Interviewtexte anpassen nach der Autorisierung

Die folgenden Tipps werden Interviewte kaum gutheißen. Doch in der Regel funktionieren sie, ohne dass Journalisten Ärger bekommen. Wenn ein Interview nach Textänderungen durch den Befragten zu kurz oder zu lang für das ursprünglich geplante Zeitungs- oder Magazinlayout geworden ist, kann der Journalist bestimmte Layoutelemente – Bilder, Kästen, Weißraum usw. – verändern, damit der Text passt. Sollte das nicht möglich sein oder trotz Layoutänderungen ein Unter- oder Übersatz bleiben, sind andere Maßnahmen nötig:

Fragen längen oder kürzen

Nach Interviewautorisierungen und bevor Sie die autorisierten Interviews veröffentlichen, können Sie Zeilen „auffüllen“, indem Sie Ihre Interviewfragen etwas länger formulieren. Oft genügen zwei, drei zusätzliche Wörter in einer Frage für einen Zeilenumbruch. Dasselbe gilt anders herum: Wenn Sie zum Beispiel kürzere Synonyme für austauschbare Wörter in den Interviewfragen nutzen, „sparen“ Sie schnell einige Zeilen.

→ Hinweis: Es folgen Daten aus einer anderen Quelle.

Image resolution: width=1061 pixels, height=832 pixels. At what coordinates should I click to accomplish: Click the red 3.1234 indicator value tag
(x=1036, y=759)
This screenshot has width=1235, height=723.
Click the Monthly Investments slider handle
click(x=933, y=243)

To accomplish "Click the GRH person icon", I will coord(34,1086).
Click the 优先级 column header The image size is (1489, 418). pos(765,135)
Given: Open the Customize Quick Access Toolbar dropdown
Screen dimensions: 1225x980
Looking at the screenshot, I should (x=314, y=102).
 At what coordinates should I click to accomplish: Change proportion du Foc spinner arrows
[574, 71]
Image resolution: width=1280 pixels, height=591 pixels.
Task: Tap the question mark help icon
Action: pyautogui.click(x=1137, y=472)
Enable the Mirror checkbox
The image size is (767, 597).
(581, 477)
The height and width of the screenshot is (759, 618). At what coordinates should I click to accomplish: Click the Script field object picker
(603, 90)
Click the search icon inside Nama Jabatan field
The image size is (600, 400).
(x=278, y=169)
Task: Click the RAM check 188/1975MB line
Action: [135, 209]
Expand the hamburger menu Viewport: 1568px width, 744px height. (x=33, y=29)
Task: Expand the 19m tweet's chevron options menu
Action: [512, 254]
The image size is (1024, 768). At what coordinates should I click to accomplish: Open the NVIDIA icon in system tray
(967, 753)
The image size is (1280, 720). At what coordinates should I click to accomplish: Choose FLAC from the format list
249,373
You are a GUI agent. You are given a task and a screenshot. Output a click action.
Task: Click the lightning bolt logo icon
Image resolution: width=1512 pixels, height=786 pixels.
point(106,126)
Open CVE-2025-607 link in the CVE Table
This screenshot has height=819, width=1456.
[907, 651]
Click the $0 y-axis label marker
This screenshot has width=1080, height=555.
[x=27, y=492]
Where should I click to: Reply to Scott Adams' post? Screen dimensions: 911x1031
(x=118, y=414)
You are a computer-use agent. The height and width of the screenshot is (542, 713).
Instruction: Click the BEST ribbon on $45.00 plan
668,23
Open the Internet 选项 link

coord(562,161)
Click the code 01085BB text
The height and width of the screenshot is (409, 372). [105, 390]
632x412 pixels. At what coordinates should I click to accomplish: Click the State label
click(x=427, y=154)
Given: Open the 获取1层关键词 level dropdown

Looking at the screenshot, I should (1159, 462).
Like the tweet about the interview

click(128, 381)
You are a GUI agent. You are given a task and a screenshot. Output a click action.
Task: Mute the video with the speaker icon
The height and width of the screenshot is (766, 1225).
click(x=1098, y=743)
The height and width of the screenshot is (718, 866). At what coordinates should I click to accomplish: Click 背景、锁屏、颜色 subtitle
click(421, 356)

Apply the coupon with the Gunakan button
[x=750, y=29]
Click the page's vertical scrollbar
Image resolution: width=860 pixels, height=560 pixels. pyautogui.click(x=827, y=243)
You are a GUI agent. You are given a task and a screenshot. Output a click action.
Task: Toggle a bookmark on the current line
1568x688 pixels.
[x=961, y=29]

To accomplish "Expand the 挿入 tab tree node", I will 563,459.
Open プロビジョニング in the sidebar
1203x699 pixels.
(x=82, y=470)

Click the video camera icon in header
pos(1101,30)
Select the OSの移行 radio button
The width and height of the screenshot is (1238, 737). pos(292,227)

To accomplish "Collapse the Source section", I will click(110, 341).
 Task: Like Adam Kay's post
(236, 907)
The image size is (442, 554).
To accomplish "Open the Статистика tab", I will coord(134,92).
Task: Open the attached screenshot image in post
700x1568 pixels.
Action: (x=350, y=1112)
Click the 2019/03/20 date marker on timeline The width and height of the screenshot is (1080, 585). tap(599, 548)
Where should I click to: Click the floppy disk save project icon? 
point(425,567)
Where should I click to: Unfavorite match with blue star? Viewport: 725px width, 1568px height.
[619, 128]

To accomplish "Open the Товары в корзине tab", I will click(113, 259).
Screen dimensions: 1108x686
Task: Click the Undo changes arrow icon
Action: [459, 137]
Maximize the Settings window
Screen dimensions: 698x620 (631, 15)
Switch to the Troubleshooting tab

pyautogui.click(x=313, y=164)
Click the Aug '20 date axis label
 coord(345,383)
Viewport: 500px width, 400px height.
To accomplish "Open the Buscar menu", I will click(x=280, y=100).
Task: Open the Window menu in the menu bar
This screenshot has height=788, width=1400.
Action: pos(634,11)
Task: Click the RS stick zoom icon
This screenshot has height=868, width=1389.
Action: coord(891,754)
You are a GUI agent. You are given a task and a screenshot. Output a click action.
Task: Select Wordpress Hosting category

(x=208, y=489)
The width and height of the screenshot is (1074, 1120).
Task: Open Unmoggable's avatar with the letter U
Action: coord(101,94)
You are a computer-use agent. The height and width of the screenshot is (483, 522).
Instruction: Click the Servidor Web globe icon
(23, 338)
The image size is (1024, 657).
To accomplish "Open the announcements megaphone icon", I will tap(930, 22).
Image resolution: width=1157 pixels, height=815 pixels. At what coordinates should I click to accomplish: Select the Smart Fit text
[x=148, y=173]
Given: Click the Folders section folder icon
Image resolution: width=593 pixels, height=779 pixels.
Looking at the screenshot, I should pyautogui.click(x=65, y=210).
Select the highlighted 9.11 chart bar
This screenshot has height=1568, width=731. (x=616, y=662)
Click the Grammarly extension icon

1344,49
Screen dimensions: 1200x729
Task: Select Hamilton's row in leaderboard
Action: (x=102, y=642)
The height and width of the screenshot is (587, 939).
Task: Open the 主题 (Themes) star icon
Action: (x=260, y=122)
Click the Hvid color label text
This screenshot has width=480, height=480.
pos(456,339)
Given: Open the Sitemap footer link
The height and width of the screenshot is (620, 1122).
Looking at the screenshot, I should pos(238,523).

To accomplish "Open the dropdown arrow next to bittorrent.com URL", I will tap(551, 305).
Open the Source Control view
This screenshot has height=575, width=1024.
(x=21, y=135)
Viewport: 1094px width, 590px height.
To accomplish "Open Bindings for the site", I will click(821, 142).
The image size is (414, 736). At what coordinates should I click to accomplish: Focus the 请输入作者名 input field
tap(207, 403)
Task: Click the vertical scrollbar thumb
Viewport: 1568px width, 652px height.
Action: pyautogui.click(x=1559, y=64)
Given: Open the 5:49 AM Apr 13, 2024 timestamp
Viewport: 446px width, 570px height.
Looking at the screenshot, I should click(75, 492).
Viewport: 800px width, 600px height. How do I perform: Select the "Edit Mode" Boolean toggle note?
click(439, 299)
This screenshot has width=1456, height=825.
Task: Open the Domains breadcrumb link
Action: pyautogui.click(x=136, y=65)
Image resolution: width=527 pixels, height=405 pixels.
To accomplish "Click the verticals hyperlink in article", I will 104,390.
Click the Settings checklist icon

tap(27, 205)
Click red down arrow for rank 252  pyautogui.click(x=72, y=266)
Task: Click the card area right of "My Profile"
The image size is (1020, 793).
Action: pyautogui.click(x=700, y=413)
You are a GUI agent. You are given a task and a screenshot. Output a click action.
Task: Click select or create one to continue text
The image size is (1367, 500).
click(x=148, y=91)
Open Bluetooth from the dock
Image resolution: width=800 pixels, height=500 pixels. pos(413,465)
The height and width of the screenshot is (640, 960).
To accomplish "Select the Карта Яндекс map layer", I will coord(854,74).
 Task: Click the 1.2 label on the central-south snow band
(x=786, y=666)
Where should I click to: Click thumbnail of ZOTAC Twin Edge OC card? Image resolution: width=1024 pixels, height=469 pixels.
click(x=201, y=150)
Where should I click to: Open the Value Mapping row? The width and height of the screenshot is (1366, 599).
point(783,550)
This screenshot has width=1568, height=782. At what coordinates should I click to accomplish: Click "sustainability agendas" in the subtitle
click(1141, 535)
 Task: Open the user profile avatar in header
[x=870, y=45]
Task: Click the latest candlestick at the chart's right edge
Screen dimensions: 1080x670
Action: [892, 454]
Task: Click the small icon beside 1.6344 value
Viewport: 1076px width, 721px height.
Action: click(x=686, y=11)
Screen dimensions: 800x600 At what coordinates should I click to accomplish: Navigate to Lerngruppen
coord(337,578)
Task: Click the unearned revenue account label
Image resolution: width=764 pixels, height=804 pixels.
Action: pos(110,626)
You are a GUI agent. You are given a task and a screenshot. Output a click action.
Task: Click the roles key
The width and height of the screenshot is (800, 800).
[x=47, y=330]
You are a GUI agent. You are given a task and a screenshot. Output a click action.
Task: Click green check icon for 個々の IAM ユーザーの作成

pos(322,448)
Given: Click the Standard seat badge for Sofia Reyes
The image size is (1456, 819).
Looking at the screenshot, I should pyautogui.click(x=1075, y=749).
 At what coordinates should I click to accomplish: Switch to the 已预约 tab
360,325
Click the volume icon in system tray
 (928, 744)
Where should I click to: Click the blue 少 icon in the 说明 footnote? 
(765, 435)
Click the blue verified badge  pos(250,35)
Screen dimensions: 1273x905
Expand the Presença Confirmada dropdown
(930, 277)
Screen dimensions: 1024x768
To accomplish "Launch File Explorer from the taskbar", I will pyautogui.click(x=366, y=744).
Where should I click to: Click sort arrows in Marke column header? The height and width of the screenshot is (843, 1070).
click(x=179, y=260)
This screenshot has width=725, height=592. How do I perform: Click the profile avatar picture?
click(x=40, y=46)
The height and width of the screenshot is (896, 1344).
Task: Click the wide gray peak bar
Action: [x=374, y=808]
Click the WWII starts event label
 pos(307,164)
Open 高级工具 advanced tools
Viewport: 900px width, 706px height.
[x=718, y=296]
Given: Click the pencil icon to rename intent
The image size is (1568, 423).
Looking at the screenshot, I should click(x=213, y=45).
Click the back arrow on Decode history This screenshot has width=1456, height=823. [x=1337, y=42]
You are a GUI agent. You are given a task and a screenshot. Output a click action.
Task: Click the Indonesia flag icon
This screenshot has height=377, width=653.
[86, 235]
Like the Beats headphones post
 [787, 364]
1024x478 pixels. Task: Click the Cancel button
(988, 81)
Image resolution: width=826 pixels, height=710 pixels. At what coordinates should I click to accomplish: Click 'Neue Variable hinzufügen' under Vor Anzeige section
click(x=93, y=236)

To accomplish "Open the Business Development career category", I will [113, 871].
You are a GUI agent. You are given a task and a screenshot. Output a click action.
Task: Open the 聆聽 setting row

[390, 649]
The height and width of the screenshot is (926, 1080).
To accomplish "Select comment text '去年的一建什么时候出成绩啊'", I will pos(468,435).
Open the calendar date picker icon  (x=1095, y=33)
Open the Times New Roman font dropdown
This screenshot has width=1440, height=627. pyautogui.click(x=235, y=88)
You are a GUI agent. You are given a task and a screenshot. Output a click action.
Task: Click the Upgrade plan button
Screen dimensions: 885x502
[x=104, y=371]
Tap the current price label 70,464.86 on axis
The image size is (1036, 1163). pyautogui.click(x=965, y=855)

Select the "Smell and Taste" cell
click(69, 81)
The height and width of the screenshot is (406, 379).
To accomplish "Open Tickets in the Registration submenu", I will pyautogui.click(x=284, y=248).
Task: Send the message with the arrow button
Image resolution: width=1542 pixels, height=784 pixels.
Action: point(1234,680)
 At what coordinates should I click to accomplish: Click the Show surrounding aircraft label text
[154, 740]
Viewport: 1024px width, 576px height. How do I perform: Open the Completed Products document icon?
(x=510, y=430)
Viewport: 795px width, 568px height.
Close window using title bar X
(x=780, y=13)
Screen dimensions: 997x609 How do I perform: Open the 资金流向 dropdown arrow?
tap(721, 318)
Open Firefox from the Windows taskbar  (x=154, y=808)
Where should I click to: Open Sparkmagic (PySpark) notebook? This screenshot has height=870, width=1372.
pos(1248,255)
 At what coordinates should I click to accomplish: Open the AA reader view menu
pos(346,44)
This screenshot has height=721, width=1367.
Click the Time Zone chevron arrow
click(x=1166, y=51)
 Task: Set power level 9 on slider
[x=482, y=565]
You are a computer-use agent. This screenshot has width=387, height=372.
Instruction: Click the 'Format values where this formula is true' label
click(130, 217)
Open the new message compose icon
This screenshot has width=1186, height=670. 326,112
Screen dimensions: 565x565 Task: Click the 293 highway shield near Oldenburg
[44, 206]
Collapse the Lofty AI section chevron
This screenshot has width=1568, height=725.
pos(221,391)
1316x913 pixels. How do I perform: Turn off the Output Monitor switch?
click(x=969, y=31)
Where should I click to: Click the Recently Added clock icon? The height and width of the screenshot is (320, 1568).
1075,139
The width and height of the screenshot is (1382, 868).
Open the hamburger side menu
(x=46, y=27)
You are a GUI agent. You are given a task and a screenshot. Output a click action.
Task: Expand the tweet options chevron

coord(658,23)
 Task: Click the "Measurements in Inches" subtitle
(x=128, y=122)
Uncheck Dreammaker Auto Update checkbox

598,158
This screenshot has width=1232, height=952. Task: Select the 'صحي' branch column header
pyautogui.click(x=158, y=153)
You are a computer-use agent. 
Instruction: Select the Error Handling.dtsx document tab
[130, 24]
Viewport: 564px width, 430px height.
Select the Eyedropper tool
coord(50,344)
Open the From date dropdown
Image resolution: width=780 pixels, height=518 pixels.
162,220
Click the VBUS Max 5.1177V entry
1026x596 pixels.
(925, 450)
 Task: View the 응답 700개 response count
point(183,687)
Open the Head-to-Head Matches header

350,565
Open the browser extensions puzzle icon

Antworten längen oder kürzen

Wenn Sie in den Antworten bestimmte Wörter durch längere Synonyme ersetzen, „gewinnen“ Sie fix ein paar Zeilen. Aber Vorsicht: Ihre Änderungen dürfen keinesfalls die autorisierten Antworten verfälschen. Dasselbe gilt natürlich für Kürzungen. Wollen Sie in den Antworten kürzen, können Sie beispielsweise einige Redundanzen und überflüssigen Adjektive streichen, die vom Interviewten in den Text geschrieben wurden (passiert häufig). Ob etwa eine Strategie „umgesetzt“ oder „konsequent umgesetzt“ wurde, ist sogar für pingelige Interviewpartner letztlich dasselbe. Wenn Sie solche Kleinigkeiten ändern, ohne die Interviewpartner davon zu informieren, können Sie Ihr beruhigt Ihre Interviews veröffentlichen.

Lange Antworten durch zusätzliche Fragen teilen

Wenn Sie den Interviewtext noch mehr längen müssen, suchen Sie sich eine relativ lange Antwort und teilen Sie sie mit einer zusätzlichen Frage. Das heißt, Sie erfinden eine Frage, die zum ersten Antwortteil passt und zum zweiten Antwortteil hinführt. Allein durch diese Maßnahme wird ein Text in der Regel um mehrere Zeilen länger, ohne dass Sie den Wortlaut der autorisierten Antwort verändert haben, bevor Sie das Interview veröffentlichen.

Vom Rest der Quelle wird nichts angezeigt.